Yasir: Schon als ich in Hannover angefangen habe zu studieren, habe ich angefangen, in der geräumigen WG-Küche Klassikkonzerte zu veranstalten. War ein Gastgeber für Musiker. Habe viele Leute eingeladen, die den Spaß Musik mit uns allen teilen könnten und das Ganze habe ich kulinarisch umrahmt und dazu gab es noch eine schönen Rotwein dazu und da war einfach immer hübsche Atmosphäre.
Autorin: Natürlich hat Khalaila auch fleißig studiert und bald hielt er sein Diplom in der Hand. Doch der Beruf des Landschaftsarchitekten hat genau so wenig gepasst wie sein Aussehen zu einem Araber, sagt der 39 Jährige mit dem halblangen Haar, das ihm über die schmalen Schultern reicht.
Yasir: Ein Araber mit roten, blonden Locken und das soll ein Palästinenser sein und dieser Akzent ist ja eher französisch und wie passt das alles zusammen? Wenn ich mal wieder gefragt werde so mit dem Aussehen, da gebe ich die Antwort: Ein englisches Horn hat weder mit England noch mit einem Horn was zu tun.

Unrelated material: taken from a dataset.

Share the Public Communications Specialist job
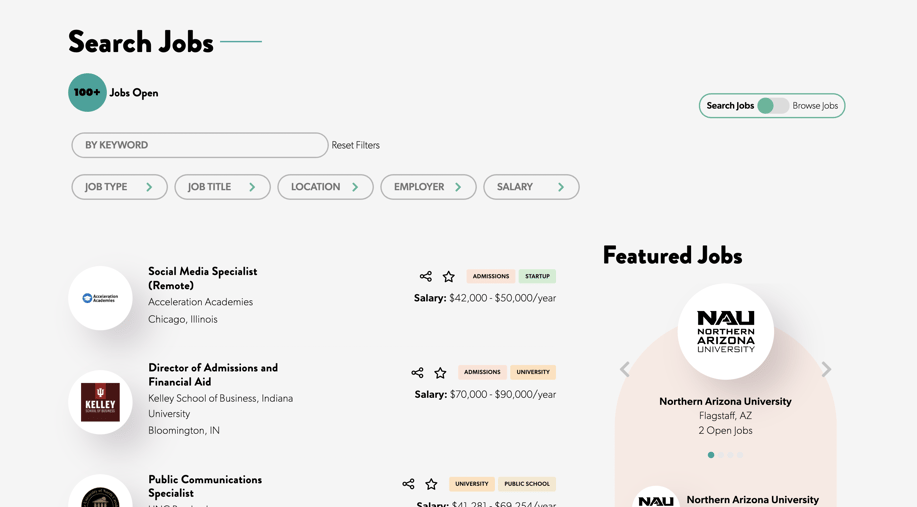This screenshot has width=917, height=507. click(408, 484)
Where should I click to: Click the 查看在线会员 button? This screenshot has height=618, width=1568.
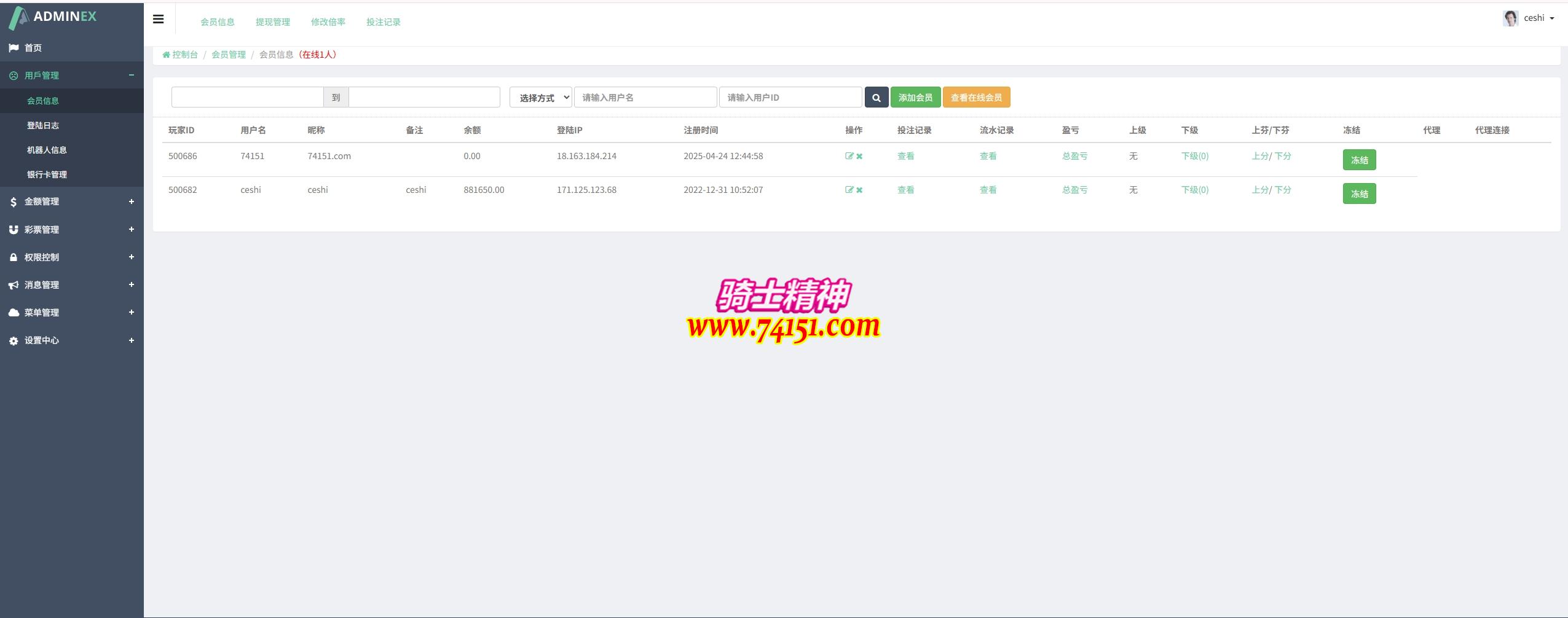[x=975, y=98]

Autorin: Schlagfertig kontert der Rotschopf bei Klischee-Vorstellungen. Dass die Leute ihn überall, wo er auftaucht für einen Iren halten oder wegen seines Akzentes für einen Normannen, findet er lustig – und er kokettiert damit.
Yasir: Es sind ja die Wurzel da dafür, denn wir wissen ja die Kreuzritter die waren in Israel und die haben da nicht nur gekämpft. Die haben da auch ihre Freizeit verbracht. Und ich denke mal, vielleicht bin ich eine der Spuren aus der Zeit.
Autorin: Und ungewöhnlich ist auch Yasir Khalaila weitere Karriere. Im „Kanapee“ hat er als Koch angefangen. Jetzt hat er das Lokal übernommen und kann hier Konzerte veranstalten. Damit ist ein Traum in Erfüllung gegangen. Yasir Khalaila ist der Chef einer Konzert- und Kleinkunstbühne. Das ist seine neue Heimat geworden, gesteht Yasir mit seinem gewinnenden Lachen. Und schon schmiedet er neue Pläne:
Yasir: Ich muss einfach einige Veränderungen vornehmen. Es wird auf jeden Fall möglich mit Gestaltungselementen, mit dem Ambiente, mit dem Musikprogramm oder auch kulinarisch – auch da kann man neue Akzente setzen. Ich bin diesbezüglich auch experimentierfreudig und offen für alle Küchen. Die Umgestaltung, die passiert, egal wo, die werde ich mit Sicherheit mit dem Motto „Traditionell“ modernisieren.
Dass Stammgäste sich weiter wohl fühlen und dass man eben junge Leute noch dazu gewinnt. Ich wünschte mir, dass eben diese einzigartige Institution „Kanapee“ weiterlebt und ich wünschten mir, dass ich mit meinem alten Stammpublikum, dass ich jetzt seit Jahren kenne und natürlich mit meinem jungen Publikum, was ich dazu gewinnen möchte, viele zahlreiche Konzerte genießen können und erleben dürfen.